Cette habitante d'Ichemoul n'a jamais quitté les bancs de l'école malgré sa réussite au concours des "Mourchidate", suivi de son entrée dans le corps des affaires religieuses et des wakfs. Encore plus fort, Ghalia est actuellement étudiante en 2ème année de psychologie et se prépare, toujours avec la même détermination, à obtenir un quatrième baccalauréat.

Malgré une courte période consacrée à l'apprentissage de l'écriture en braille (cinq jours seulement) à l'école pour jeunes aveugles de Batna, Ghalia a appris à écrire couramment en français et en arabe en se servant de cette technique d'écriture tactile qu'elle a adoptée pour ses études universitaires, toujours en s'appliquant à élargir, avec une remarquable assiduité, sa connaissance des préceptes du Livre Sacré.

Une persévérance qui lui a permis de relever le défi qu'elle s'est imposée pour obtenir plusieurs "Ijaza" (permission d'enseigner les sciences de l'islam délivrée par un alim, ou maître ou encore savant, ndlr) qui l'ont qualifiée pour intégrer une commission du ministère des Affaires religieuses chargée de la correction et de la vérification du premier Coran en Braille, en Algérie, écrit selon la méthode de narration Warsh (une des principales méthodes de récitation du Livre Sacré de l'islam).

Sa participation à cette commission, et son classement au 4ème rang des femmes non voyantes ayant obtenu des "Ijaza" dans les "dix lectures" (ou récitations, prouvées et vérifiées des Imams "Qari" du Coran), l'a engagée à approfondir ses connaissances et à chercher à obtenir d'autres "Ijaza".

La vie de Ghalia Mokhnache se caractérise par une volonté et une vitalité à toute épreuve. C'est dans son village d'Ichemoul, au coeur du massif des Aurès, que cette femme courage a débuté en tant que bénévole, enseignant les méthodes de mémorisation du Coran, avant de rejoindre son poste de Mourchida (guide) à la mosquée de sa localité.

Elle n'hésita pas, de surcroît, à étendre ses activités aux actions caritatives, sociales et culturelles à travers l'Association Siraj El Mounir dont le rayonnement a atteint plusieurs localités voisines comme Arris et Inoughissen.

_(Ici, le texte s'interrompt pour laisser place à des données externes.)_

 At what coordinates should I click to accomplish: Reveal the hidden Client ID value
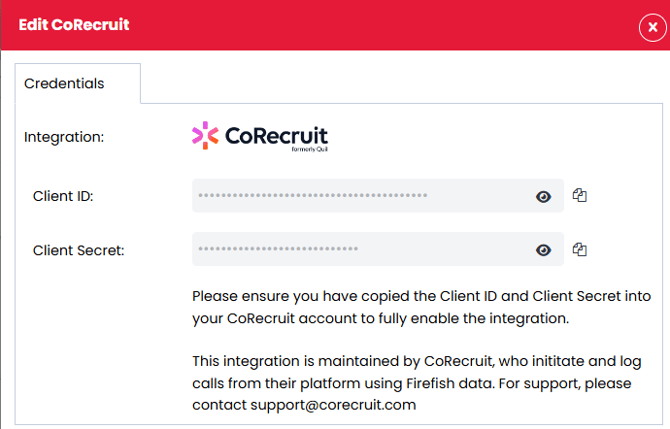[543, 197]
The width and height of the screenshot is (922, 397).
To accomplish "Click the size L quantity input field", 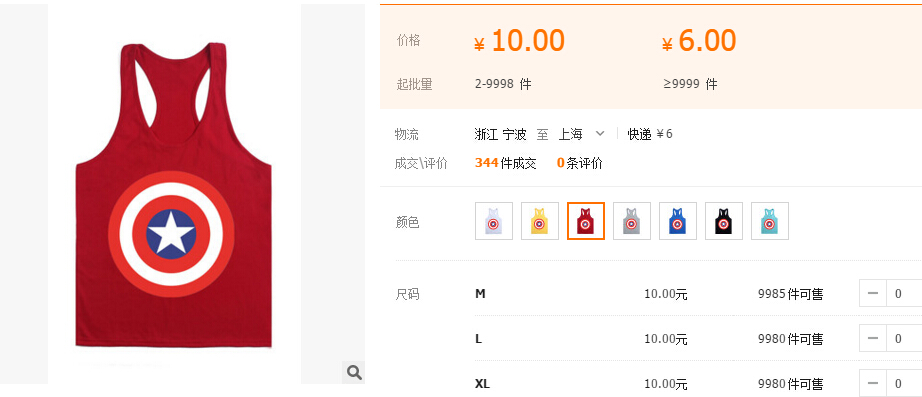I will [x=904, y=338].
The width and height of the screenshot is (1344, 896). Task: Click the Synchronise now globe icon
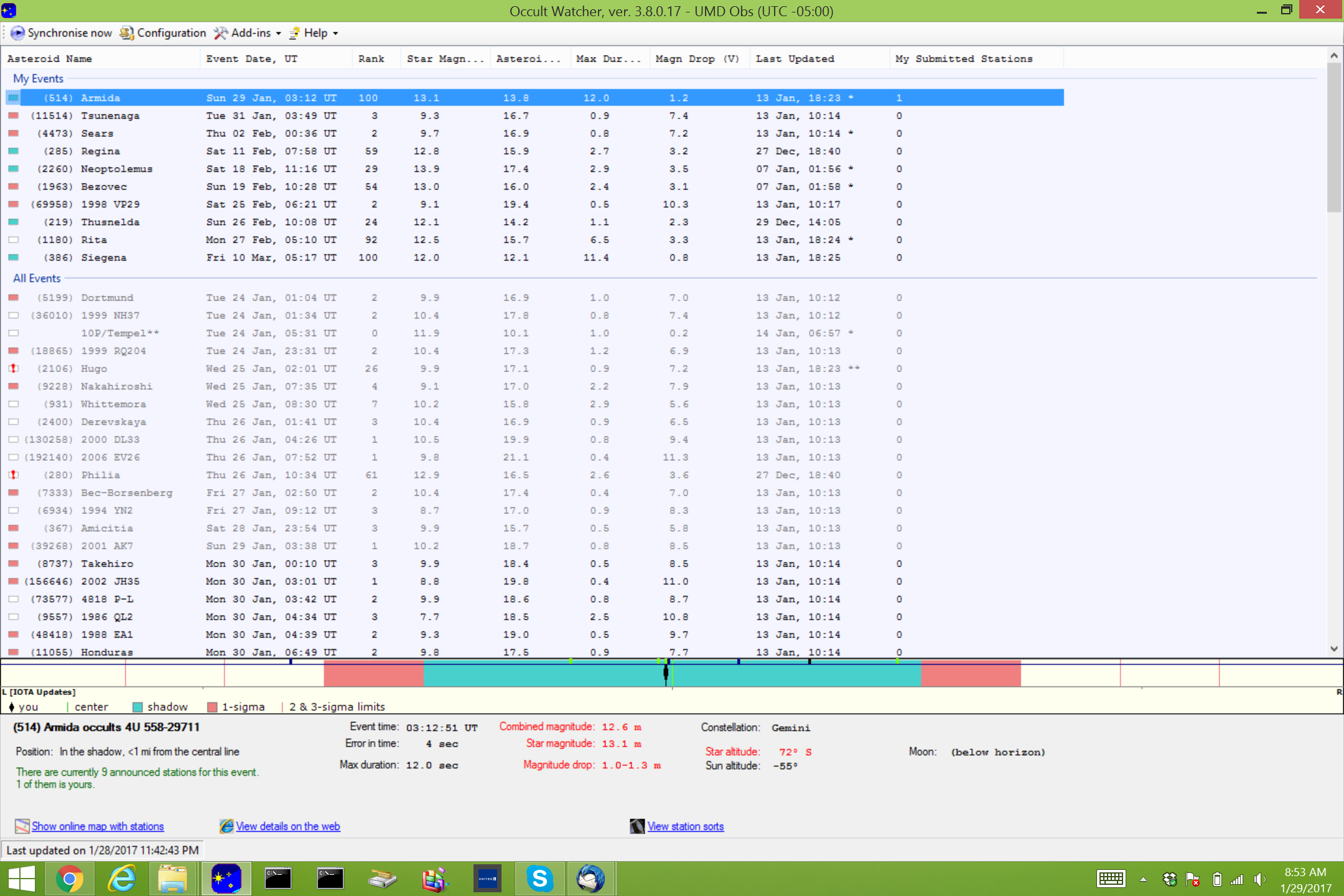pyautogui.click(x=17, y=33)
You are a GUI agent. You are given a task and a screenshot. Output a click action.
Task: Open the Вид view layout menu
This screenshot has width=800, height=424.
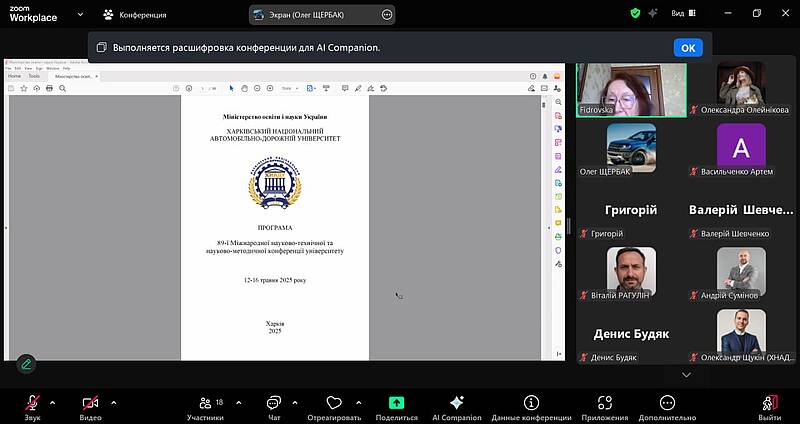point(682,14)
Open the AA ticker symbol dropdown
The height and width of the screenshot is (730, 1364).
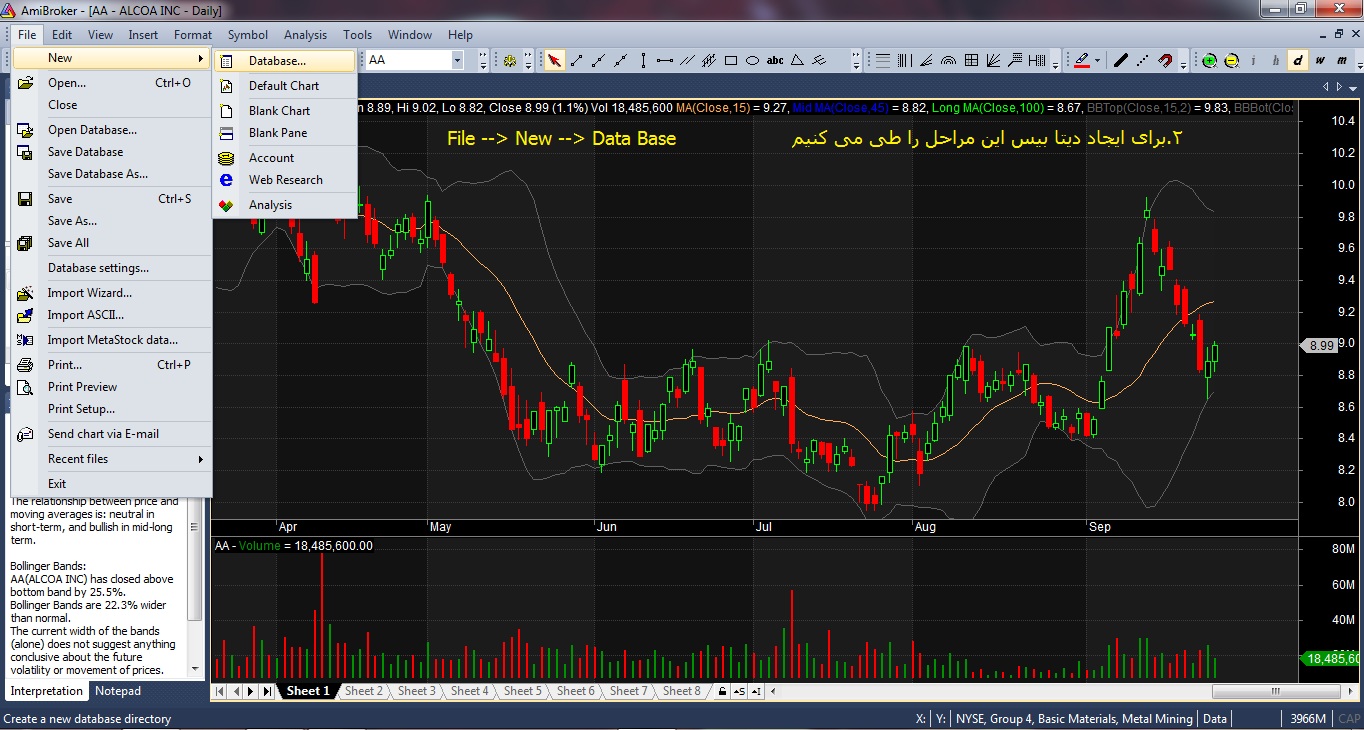457,60
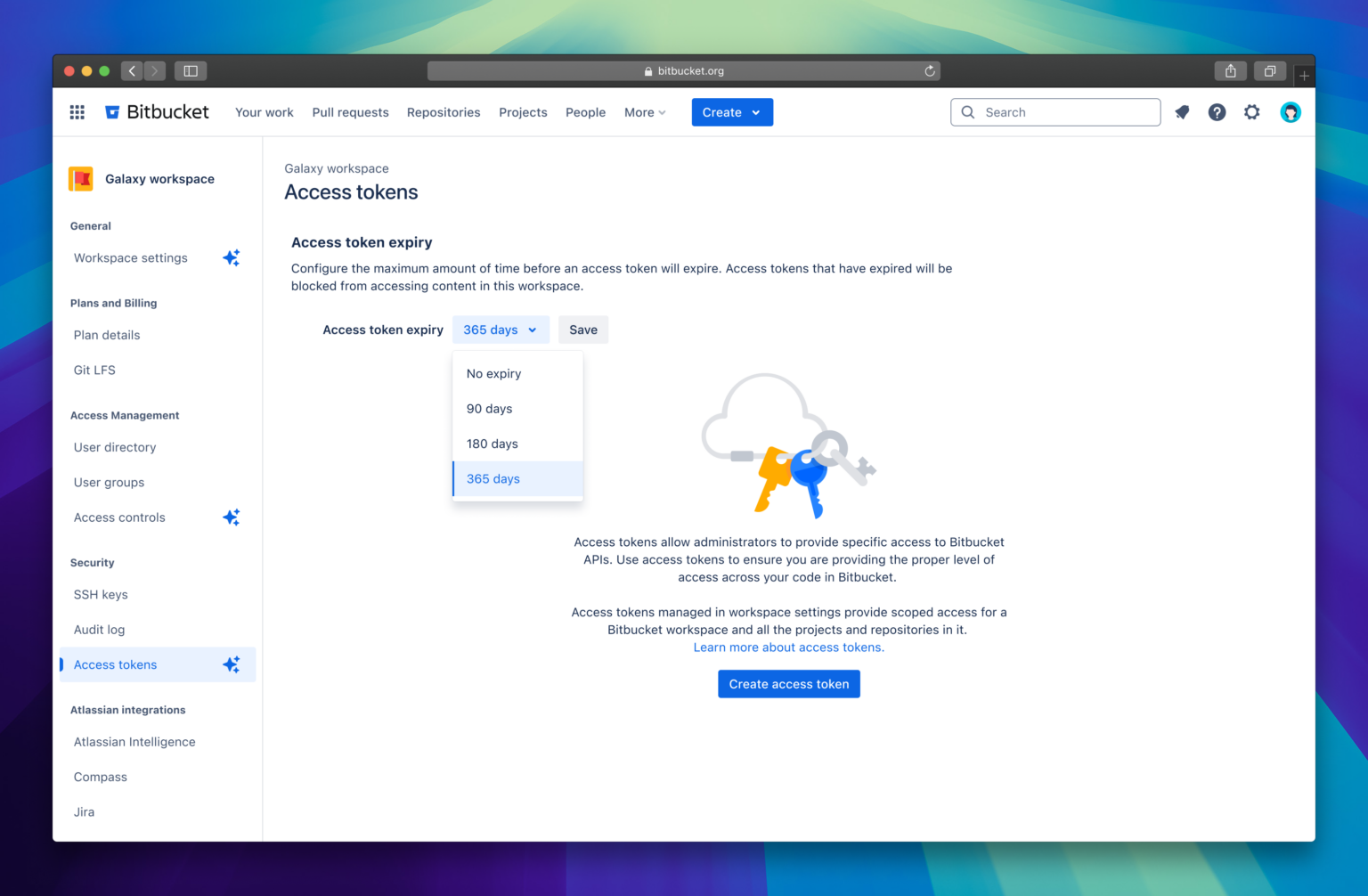Open the People menu item
The image size is (1368, 896).
585,112
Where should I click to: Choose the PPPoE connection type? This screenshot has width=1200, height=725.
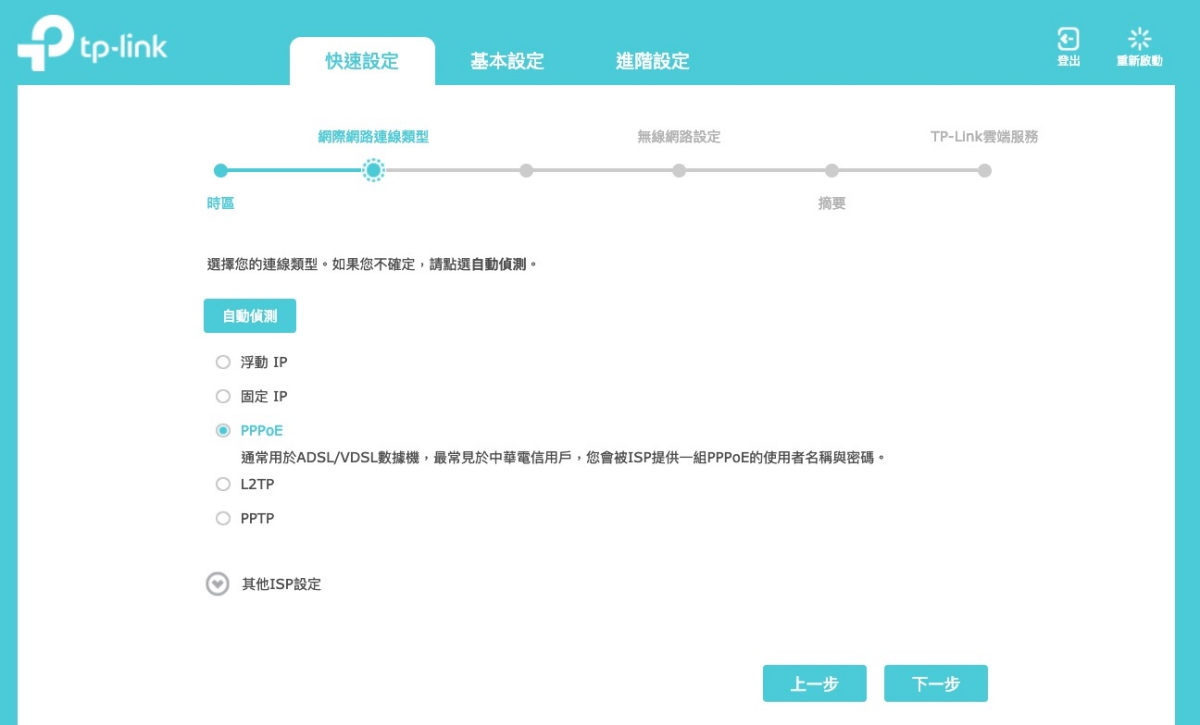click(223, 430)
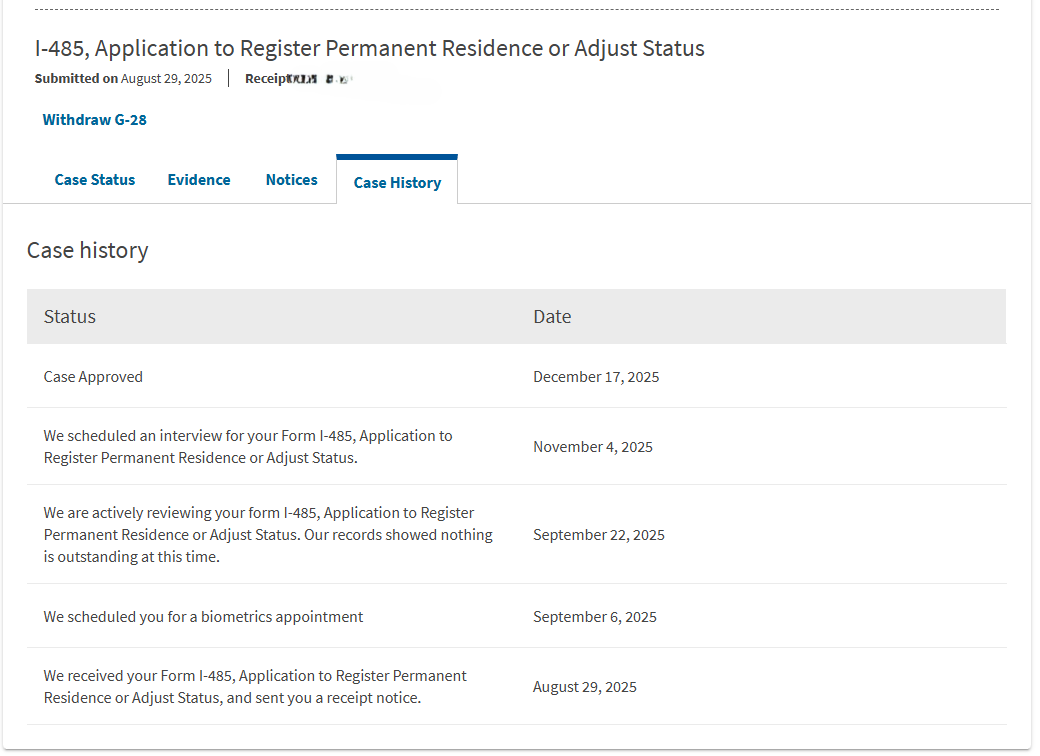Select the actively reviewing status entry
Image resolution: width=1040 pixels, height=756 pixels.
[267, 535]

Toutes les habitantes d'Ichemoul la citent en exemple de courage, d'abnégation, de pugnacité et de volonté, comme le rappelle Houda Merad, une jeune fille ayant mémorisé le Coran grâce à son enseignement et à ses conseils éclairés. Houda, suivant l'exemple de Ghalia, est aujourd'hui étudiante en 5ème année à l'Ecole Supérieure de Commerce.

Ghalia Mokhnache, a raconté, au cours d'une rencontre chaleureuse et conviviale avec l'APS, son parcours passionnant mais qui débuta très difficilement lorsque sa mère découvrit, très tôt, sa maladie des yeux (un glaucome congénital) qui l'a contraint à subir, alors qu'elle était encore bébé, une délicate intervention chirurgicale. Elle a ajouté que son instituteur à l'école Mohamed-Cherif Benakcha (alors seul établissement d'enseignement du village) a eu un "impact déterminant" sur sa façon d'appréhender l'existence, elle qui était, au départ, malvoyante.

"Cet enseignant m'a fait aimer les études et la lecture, si bien que je suis rapidement devenue une élève plutôt brillante, aux résultats exceptionnels, grâce aussi je dois l'avouer, à mes parents également enseignants", dit-elle, les yeux éteints mais brillants de reconnaissance envers son instituteur et ses géniteurs.

Ce qui émane de Ghalia, c'est cette inébranlable confiance en elle-même. "Une confiance qui m'a énormément servie, surtout en juin 1999 lorsque je perdis la vision d'un oeil, juste avant le baccalauréat, un examen que j'ai réussi malgré les avertissements de mon médecin traitant", confie-t-elle.

Elle rejoint ensuite l'Université de Constantine, malgré la perte définitive de la vue à la suite d'une opération subie à l'extérieur du pays, en 2001, et c'est de cette université que commencera son parcours hors du commun.